== Work task ==
Further down are entries; set down exactly and only the lines from the one with "1430x769 pixels." up to and including the one with "the Vista ribbon", dropping each picture.

== Material for this exercise ==
━━━━━━━━

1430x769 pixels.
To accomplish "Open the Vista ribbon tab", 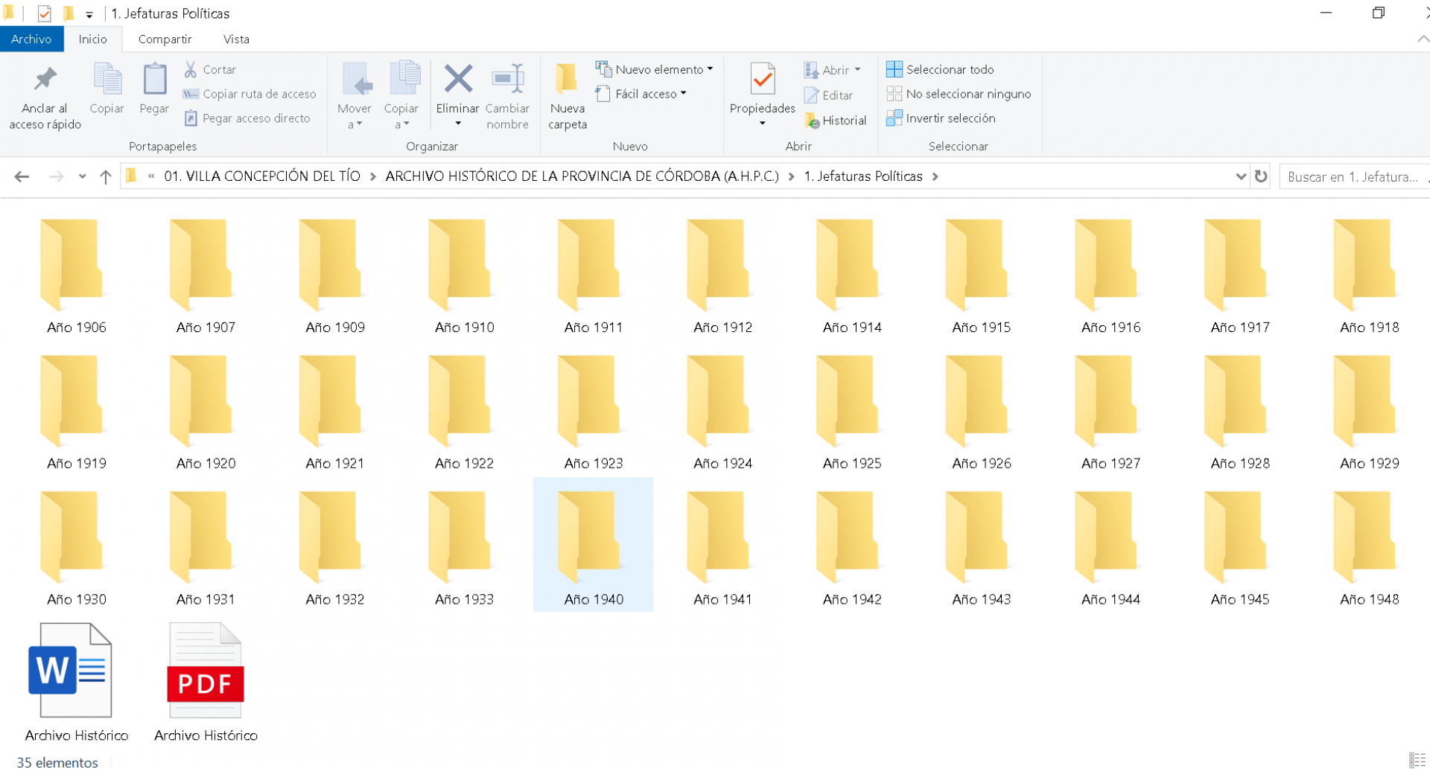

━━━━━━━━

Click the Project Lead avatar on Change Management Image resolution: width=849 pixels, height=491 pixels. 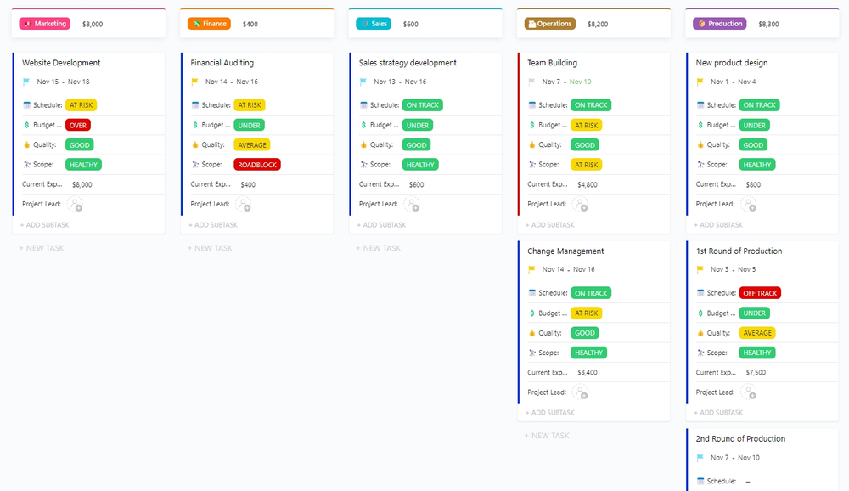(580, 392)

━━━━━━━━

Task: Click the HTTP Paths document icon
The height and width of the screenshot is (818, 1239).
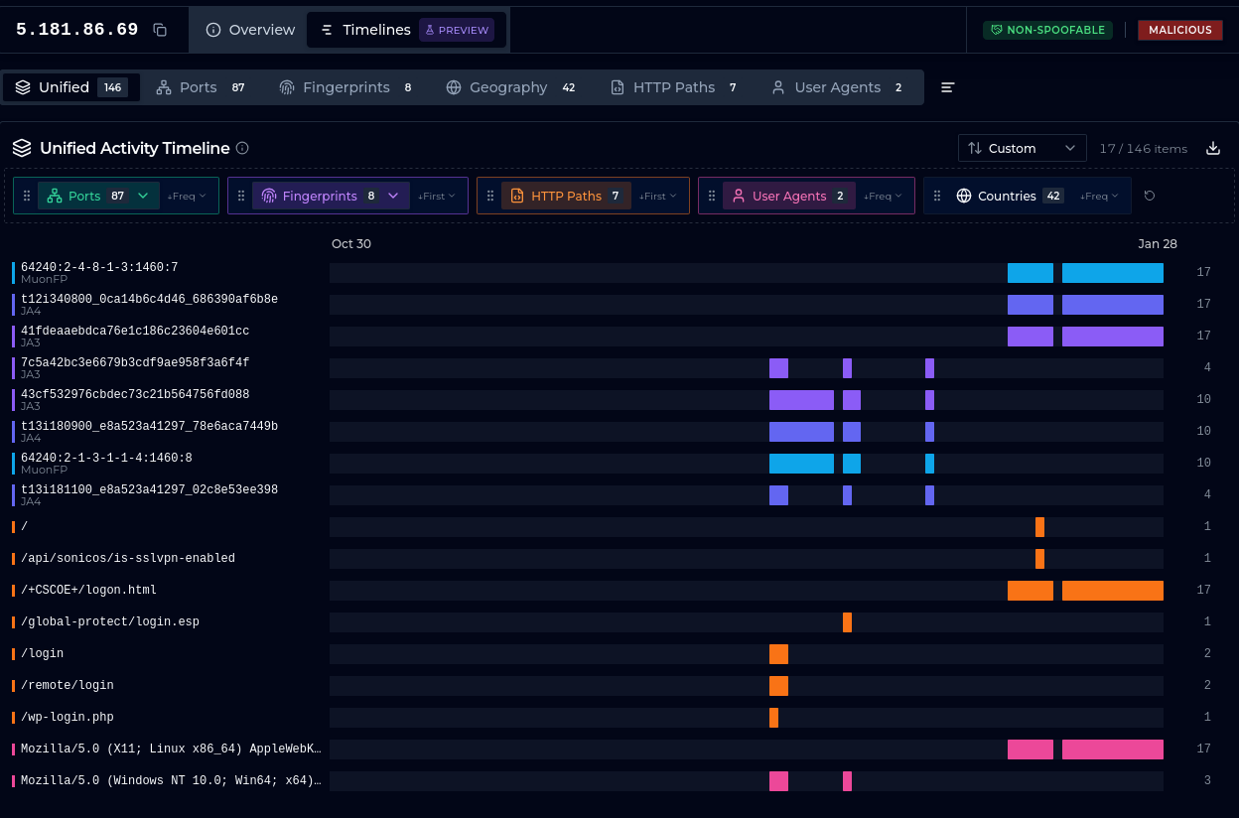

━━━━━━━━

== Response to this exercise ==
1430x769 pixels.
To accomplish "Open the Vista ribbon tab", 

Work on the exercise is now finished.